- Directed by: Kurt Maetzig
- Written by: Kurt Barthel
- Produced by: Hans-Joachim Schoeppe
- Starring: Eva-Maria Hagen
- Cinematography: Erwin Anders
- Edited by: Ilse Peters
- Music by: Hans Hendrik Wehding
- Distributed by: Progress Film
- Release date: 15 November 1957;
- Running time: 86 minutes
- Country: East Germany
- Language: German

= Don't Forget My Little Traudel =

1957 film

Don't Forget My Little Traudel (Vergeßt mir meine Traudel nicht) is an East German comedy film, directed by Kurt Maetzig. It was released in 1957.

==Plot==
Traudel is a war orphan, whose mother died in the Ravensbrück concentration camp after refusing to renounce her love for a Czechoslovak prisoner. The only memento of her mother is a letter ending with the words "don't forget my little Traudel". When she turns seventeen, she flees the orphanage and ventures to Berlin, where she meets policeman Hannes, who falls in love with her and even forges documents for her. He is caught, but is only slightly reprimanded, and marries her.

==Production==
In the late 1950s, the East German cultural authorities allowed a certain liberalization in the national cinema industry, and a series of entertainment-oriented films was produced by DEFA as a result, mainly comedies. Director Kurt Maetzig told an interviewer that he decided to create a light-hearted comedy after being exhausted by the work on "the all-too-serious" Castles and Cottages. He encountered difficulties when he tried to have the script approved for filming by the DEFA Commission, which criticized it for lack of morality and overly-sexual content; only the influence of the director and of writer Kurt Barthel enabled it to be authorized. Maetzig was influenced by The Seven Year Itch when making Don't Forget My Little Traudel, and included a scene in which Eva-Maria Hagen's skirt fluttered in the wind in a manner reminiscent of Marilyn Monroe's famous appearance. The movie was the actress's debut on screen.

==Reception==
Although Traudel was a commercial success, Maetzig complained that most critics did not respond well to the film: Mikhail Romm told that the director "betrayed Socialist Realism" after watching it. The East German authorities continued to see it in negative light after its release.
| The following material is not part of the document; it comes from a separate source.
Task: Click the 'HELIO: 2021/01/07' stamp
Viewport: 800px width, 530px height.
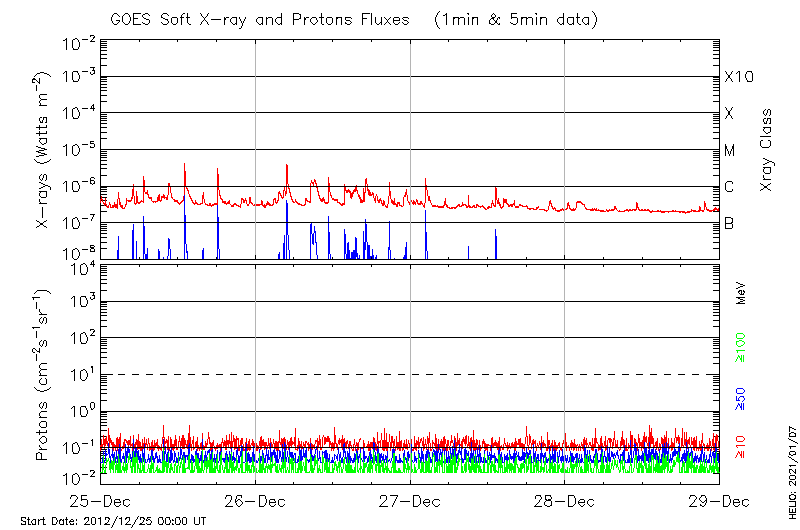Action: pos(789,470)
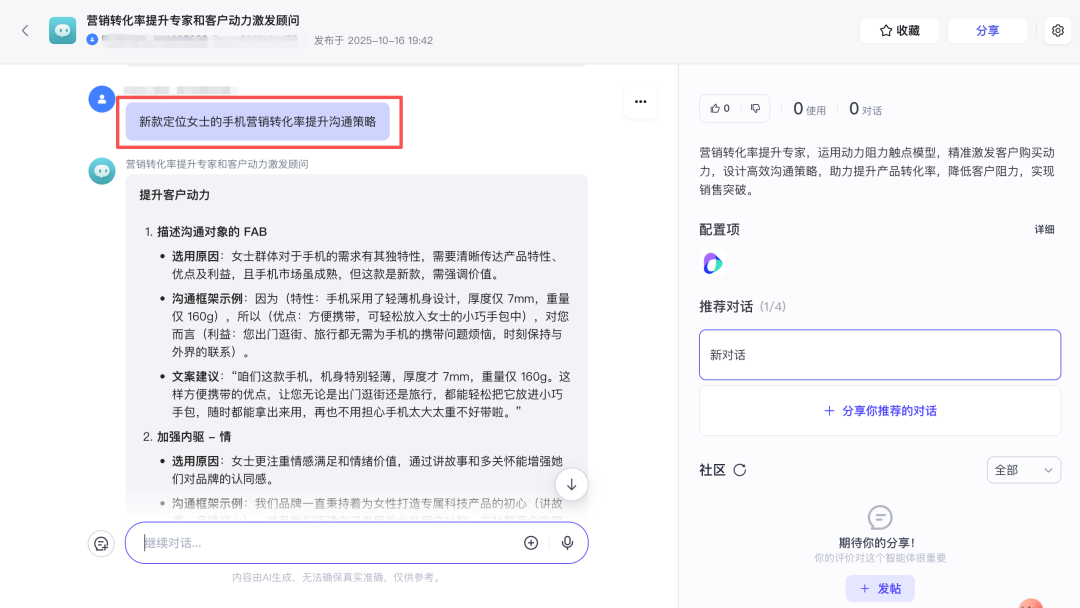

Antonin and Miera Liehm called the film "a tale of cheap sentimentality". Joshua Feinstein wrote that "the director was certainly not above... depicting women in demeaning conventions... as a voluptuous ditz". Sabine Hake noted that the film, while presenting the adventures of a teenage girl, still used the conventions of class struggle and other communist motifs when depicting society.